(23)女子大学生細断殺人事件
「椎葉ァ〜、椎葉ァ〜?」
担任の先生が出欠を取る。
椎葉しいの名前を呼ぶが、返事はない。
僕とキスをした翌日が今日。
その日、椎葉さんは学校に来なかった。
「しーしーちゃん、風邪だってさ」
由依が先生に報告をする。
そういやぁ、あのふたり同じ部活か。
連絡先とか交換してんのかな。
つーか、僕は椎葉さんの連絡先を
知らない。
椎葉さんはスマホを持っているというのに。
神様は風邪を引くのだろうか?
そんな事を考えているうちに
騒つくクラスを落ち着かせ
神妙な面持ちで
担任の先生がお知らせを始めた。
「お前ら、よく聞けよー」
その事について、
僕は既にネットニュースを見て
知っていた。
ー〝みんなもニュースで見たと思うが〟ー
今、世間を騒がせるニュース。
ー〝この街で不可解な殺人事件が起きた〟ー
それは、パパ活宇宙人の事だった。
ー〝女子大学生細断殺人事件〟ー
などという悍ましいワード。
ー〝まぁ常々言ってるが、西口には行かない事〟ー
担任の先生はきっと何も知らない。
ただ、物騒な事件が起きたから
西口には行くな。
それだけを伝えていた。
宇宙人だとか、破壊神だとか。
きっと知らないだろう。
何も知らない人からすれば
それはただの殺人。
僕は罪を背負った気がした。
「もうひとつ、お知らせだ。
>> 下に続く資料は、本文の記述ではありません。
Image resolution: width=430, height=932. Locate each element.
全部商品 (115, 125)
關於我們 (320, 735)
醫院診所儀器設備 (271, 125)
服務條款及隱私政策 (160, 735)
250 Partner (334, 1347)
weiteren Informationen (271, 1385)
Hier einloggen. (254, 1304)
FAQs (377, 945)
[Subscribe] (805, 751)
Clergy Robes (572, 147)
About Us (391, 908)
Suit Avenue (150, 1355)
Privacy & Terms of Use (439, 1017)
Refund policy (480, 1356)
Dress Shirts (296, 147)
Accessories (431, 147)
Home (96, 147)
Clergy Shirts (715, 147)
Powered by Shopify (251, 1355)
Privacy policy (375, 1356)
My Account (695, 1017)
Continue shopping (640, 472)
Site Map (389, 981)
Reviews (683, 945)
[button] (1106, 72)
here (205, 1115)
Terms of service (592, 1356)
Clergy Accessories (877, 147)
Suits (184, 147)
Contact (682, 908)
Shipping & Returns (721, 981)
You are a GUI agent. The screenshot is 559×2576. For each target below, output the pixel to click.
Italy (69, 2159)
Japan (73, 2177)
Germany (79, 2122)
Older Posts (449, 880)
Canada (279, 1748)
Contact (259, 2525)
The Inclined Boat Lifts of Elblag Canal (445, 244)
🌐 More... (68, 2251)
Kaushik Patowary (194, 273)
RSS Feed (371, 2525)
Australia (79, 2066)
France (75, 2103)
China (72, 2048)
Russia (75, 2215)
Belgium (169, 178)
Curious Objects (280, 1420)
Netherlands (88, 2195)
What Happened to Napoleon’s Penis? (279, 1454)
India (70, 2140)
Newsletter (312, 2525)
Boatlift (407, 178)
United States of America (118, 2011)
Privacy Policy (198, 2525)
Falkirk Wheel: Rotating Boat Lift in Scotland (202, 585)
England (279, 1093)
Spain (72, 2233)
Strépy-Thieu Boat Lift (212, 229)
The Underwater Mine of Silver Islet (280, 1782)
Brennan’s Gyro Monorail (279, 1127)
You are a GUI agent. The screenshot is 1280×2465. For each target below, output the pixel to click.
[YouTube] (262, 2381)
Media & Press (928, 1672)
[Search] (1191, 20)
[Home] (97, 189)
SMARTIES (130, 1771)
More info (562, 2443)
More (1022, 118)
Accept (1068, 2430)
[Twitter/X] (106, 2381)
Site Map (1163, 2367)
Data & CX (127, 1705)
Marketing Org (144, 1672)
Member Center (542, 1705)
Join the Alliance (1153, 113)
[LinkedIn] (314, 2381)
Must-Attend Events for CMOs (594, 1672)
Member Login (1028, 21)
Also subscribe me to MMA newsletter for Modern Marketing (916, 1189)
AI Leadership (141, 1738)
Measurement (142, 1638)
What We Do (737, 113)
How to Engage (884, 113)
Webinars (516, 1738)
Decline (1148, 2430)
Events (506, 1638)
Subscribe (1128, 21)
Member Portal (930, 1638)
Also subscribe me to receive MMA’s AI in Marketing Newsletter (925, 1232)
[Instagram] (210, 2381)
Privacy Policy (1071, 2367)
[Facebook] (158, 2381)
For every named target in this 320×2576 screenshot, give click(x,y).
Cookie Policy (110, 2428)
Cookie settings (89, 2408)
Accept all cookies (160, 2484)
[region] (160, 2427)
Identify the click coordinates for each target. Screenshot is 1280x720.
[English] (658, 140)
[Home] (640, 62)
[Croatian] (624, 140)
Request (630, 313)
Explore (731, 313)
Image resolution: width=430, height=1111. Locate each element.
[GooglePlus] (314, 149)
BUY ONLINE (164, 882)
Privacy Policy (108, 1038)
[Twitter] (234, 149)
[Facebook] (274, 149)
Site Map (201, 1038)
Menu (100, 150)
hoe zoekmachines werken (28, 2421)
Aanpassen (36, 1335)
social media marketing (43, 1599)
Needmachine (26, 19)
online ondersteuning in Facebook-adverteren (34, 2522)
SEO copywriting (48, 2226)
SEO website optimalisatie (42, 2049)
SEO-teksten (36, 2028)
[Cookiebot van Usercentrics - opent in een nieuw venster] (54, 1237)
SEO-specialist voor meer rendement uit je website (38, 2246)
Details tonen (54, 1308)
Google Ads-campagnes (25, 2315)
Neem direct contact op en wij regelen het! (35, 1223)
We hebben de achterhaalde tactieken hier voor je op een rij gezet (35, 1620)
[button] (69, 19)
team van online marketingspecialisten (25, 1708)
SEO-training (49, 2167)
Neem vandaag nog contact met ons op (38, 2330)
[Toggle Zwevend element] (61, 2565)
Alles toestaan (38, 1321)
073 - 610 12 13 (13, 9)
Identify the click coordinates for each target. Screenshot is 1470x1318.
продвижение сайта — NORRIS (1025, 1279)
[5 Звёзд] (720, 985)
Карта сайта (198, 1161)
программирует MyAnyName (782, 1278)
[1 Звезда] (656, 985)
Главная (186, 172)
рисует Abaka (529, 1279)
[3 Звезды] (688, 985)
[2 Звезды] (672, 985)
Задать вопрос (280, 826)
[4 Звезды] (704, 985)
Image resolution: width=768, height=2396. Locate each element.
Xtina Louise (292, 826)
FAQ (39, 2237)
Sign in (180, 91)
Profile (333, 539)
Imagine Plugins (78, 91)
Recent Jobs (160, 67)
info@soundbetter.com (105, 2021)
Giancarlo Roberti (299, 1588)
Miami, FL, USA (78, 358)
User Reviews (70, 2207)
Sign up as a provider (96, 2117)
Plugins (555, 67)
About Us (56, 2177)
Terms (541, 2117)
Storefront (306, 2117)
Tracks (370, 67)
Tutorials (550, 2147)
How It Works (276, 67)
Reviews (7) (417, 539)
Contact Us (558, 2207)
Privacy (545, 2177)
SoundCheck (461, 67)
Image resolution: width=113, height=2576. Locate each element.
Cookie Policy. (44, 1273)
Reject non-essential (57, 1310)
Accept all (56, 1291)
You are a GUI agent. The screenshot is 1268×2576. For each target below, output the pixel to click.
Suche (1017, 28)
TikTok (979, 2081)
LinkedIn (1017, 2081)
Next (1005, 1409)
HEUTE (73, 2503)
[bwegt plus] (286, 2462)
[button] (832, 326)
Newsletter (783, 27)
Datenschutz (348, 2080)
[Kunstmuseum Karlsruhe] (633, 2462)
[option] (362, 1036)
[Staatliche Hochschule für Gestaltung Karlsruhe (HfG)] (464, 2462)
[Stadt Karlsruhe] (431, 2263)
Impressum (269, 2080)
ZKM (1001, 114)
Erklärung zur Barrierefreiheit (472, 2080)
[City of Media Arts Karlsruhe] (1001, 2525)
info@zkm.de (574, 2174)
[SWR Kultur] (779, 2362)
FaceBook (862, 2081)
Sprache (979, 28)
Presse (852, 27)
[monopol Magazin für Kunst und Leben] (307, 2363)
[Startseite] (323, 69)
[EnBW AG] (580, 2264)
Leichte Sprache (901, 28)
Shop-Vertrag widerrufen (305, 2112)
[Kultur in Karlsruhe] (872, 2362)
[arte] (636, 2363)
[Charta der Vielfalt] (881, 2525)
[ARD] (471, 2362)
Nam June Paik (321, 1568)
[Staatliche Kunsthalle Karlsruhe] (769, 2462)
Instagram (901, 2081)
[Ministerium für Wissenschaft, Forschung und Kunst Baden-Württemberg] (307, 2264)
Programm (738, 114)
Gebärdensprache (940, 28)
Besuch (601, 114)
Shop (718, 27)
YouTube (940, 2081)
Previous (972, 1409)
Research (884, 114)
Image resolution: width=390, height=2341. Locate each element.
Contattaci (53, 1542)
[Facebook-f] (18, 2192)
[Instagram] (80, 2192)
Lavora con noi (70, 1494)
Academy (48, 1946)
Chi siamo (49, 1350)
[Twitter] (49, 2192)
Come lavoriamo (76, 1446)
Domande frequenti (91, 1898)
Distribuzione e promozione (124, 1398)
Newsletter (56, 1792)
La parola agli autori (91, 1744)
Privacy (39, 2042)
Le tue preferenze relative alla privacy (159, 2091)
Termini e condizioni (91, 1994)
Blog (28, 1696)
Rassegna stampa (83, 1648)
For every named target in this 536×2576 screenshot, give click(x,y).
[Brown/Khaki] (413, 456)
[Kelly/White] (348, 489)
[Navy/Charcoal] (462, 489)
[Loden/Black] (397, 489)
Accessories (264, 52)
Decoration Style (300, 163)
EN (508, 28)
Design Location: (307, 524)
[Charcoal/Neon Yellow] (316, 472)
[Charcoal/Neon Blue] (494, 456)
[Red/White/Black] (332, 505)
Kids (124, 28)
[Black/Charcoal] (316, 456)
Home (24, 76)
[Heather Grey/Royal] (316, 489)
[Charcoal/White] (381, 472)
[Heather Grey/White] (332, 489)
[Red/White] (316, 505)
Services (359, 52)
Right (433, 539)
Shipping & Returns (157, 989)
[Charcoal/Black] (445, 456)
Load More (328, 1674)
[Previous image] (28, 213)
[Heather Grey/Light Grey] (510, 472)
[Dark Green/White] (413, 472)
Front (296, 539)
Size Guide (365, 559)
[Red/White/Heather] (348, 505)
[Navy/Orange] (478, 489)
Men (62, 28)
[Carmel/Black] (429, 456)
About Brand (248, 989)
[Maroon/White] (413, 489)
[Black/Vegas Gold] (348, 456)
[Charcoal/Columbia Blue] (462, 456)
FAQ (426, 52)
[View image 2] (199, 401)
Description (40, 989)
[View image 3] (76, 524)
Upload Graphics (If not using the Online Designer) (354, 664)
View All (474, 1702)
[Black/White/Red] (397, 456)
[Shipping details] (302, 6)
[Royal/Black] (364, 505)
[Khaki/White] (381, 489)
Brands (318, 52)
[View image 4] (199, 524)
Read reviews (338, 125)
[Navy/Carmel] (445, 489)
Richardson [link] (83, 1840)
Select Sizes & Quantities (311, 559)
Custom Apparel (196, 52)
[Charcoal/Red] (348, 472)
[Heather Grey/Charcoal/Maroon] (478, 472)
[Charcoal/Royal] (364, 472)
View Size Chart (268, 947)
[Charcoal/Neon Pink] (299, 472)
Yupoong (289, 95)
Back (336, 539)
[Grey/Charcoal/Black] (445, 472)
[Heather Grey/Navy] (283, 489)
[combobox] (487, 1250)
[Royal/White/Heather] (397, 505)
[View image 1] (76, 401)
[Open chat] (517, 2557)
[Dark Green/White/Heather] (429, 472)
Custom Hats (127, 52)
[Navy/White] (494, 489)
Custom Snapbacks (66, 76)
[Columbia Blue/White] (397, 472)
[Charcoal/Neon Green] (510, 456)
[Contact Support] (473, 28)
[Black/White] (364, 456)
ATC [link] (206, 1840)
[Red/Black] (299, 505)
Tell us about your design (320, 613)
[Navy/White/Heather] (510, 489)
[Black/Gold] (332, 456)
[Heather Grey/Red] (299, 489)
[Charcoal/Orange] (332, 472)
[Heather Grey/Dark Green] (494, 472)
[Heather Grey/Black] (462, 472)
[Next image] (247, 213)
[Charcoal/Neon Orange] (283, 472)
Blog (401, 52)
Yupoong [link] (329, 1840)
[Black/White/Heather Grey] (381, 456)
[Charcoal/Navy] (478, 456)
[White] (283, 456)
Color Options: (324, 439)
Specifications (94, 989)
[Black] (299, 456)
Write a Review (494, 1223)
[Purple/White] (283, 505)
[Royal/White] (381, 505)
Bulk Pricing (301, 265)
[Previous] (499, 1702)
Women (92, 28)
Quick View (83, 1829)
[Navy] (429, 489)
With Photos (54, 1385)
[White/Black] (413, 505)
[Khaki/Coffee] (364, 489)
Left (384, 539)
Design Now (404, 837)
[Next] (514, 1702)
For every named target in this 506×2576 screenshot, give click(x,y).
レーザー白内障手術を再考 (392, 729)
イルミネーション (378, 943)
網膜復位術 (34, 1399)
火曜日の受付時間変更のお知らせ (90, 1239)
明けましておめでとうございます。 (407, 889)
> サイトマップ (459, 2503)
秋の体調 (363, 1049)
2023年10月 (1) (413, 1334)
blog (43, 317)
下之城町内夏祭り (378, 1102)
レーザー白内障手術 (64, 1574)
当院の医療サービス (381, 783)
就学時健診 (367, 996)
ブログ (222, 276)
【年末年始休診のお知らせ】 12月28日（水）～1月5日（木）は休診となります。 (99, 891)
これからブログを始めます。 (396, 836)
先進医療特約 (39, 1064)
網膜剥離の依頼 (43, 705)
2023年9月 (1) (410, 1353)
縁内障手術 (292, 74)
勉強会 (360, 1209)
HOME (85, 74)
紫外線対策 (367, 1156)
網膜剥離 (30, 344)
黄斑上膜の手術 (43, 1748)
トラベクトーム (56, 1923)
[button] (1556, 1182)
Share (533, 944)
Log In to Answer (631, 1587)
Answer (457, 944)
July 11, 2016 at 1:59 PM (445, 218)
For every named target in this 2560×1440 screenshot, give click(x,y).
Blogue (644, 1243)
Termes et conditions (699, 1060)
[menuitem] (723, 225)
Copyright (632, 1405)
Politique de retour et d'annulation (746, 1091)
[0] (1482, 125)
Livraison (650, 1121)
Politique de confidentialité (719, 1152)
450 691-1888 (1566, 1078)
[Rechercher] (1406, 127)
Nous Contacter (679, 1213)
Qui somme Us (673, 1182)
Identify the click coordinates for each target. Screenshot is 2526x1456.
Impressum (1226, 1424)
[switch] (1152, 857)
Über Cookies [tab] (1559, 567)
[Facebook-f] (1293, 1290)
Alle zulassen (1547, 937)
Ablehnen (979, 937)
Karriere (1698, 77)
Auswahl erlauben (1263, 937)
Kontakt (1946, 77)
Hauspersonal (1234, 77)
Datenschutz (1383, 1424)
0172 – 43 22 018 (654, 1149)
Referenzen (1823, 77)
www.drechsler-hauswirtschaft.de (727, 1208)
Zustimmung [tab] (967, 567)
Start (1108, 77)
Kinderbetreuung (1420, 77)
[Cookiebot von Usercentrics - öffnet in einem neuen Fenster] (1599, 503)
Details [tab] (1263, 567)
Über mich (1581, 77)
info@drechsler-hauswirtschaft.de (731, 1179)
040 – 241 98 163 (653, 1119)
地歴の国北先生だが、1ヶ月近く休みを取るそうだ」
そしてオマケのように
ニキータの休業が発表される。
クラスはどよめく。
それ以外、何もない1日。
その放課後だった。
玄関へ向かう僕の前に
三依小雨さんが現れる。
「昨日、見てたよ」
昨日、とは、僕が理科室で
椎葉さんとキスした日の事だ。
突如現れた彼女に驚く。
「見てた?」
なんてしらばっくれても、無駄だった。
「貴方が椎葉さんといるところ」
「ああ、あれは・・・」
答えに困る僕。
「貴方、椎葉さんとどういう関係なの?」
1日にして、同じ質問をされる僕。
由依にも聞かれた。
「ただの友達っつーか・・・」
「ただのお友達が、キスするかしら?」
「だっ!」
動揺する僕。
やっぱら、見られていた!
あの事件現場を!
「やっぱり・・・並々ならぬ関係なんでしょ?」
「いやその・・・」
「そんな貴方と椎葉さんを私は先日、西口で見たの」
まるで名探偵のような動きで
僕の周りを歩き出す小雨さん。
「確か、その日は・・・女子大生細断殺人事件が起きた日・・・」
美女に心臓を掴まれた気がした。